In the following, suppose that reload on save is the active setting (or reload on type is disabled).

  1. While the user makes changes to any files that were used to produce the rendering, the live-preview is not updated. The user needs to save all files before the preview updates. Meanwhile, all editing functionality (library dnd, property editor) is disabled, until all files have been saved to "disk".
  2. When all files are saved, the preview is up-to-date, and editing functionality is enabled, the live-preview needs to acquire a lock on all files that are part of the preview the very moment the user makes a change. The lock should prevent the editor from permitting the user to make further changes to the files - the equivalent of disabling editing functionality in (1).
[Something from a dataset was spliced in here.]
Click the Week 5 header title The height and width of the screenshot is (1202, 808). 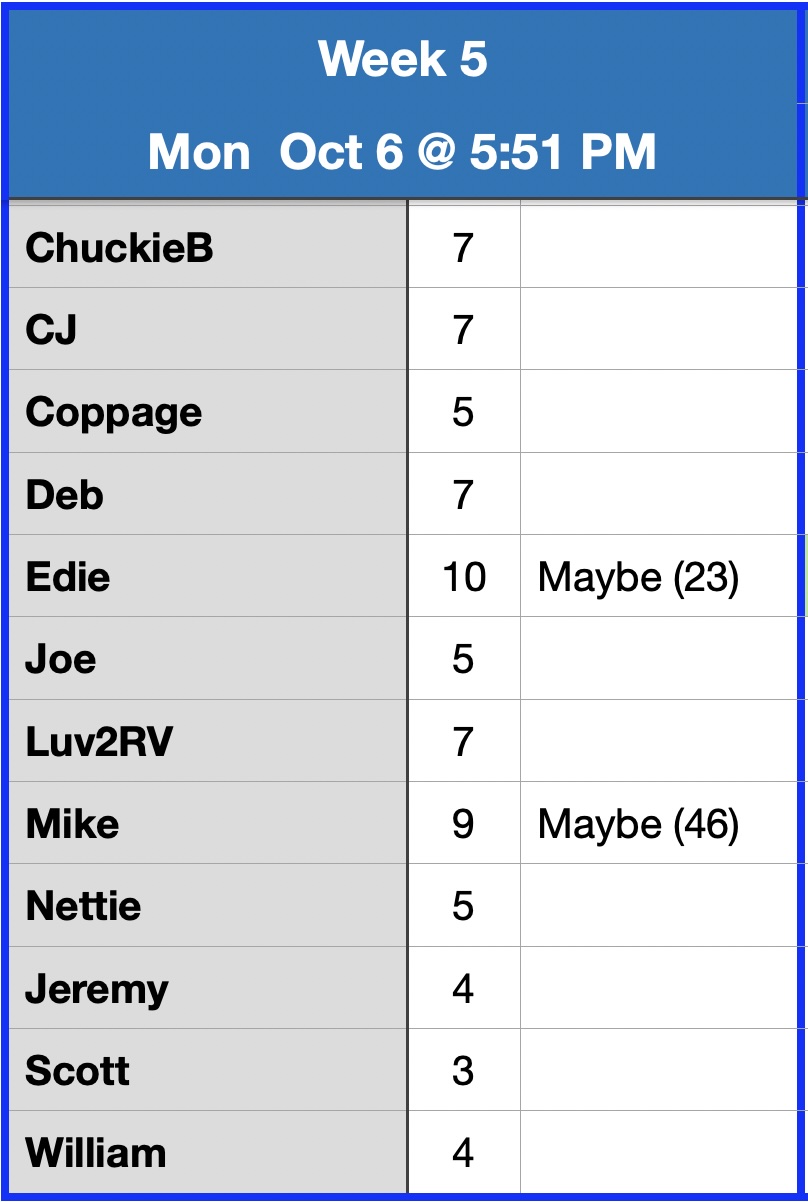402,60
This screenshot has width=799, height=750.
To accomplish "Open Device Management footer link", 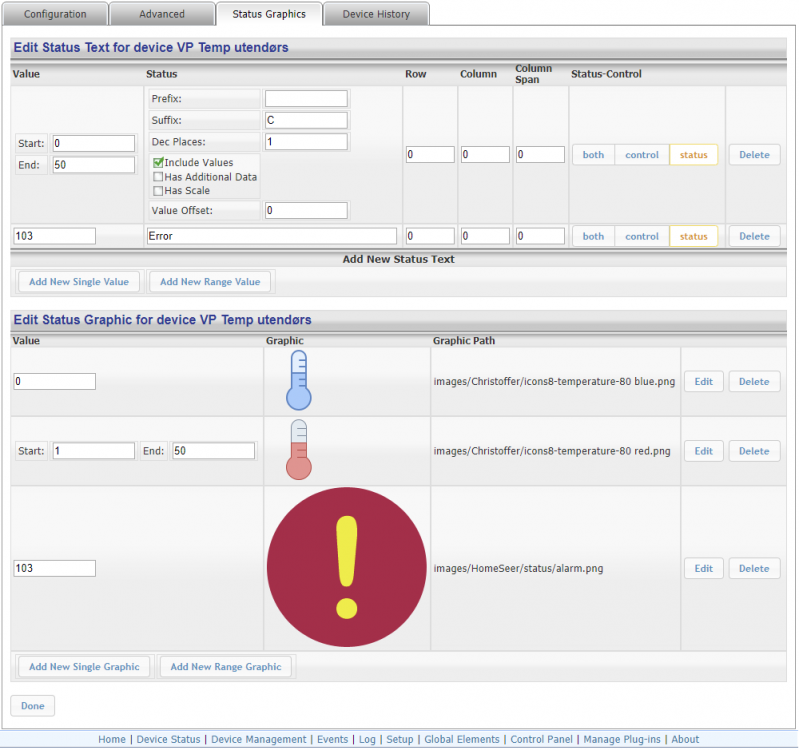I will [259, 740].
The live-preview needs a "save" button & shortcut, and then the user saves the preview, the files need to be written to disk and the lock released.

tronical avatar Dec 05 '24 09:12 tronical

I think the OP's proposal as well as @szecket 's suggestion are implemented with #7015 , in what seems very satisfactory.

tronical avatar Dec 09 '24 15:12 tronical

If you all are also satisfied with the current solution (see nightly snapshot), then I suggest we close this issue and I'll open a new one for tracking the ability to make updates as you type a configurable feature.

tronical avatar Dec 09 '24 15:12 tronical

I am quite thrilled about this implementation after having tested it. Errors are still shown in the problem section in vscode. I wonder if that dialog can be popped open in a future update. Regardless, huge improvement.

szecket avatar Dec 09 '24 15:12 szecket

Awesome! Quickly tested it and I'm happy :smiley: Thanks for this great UX improvement.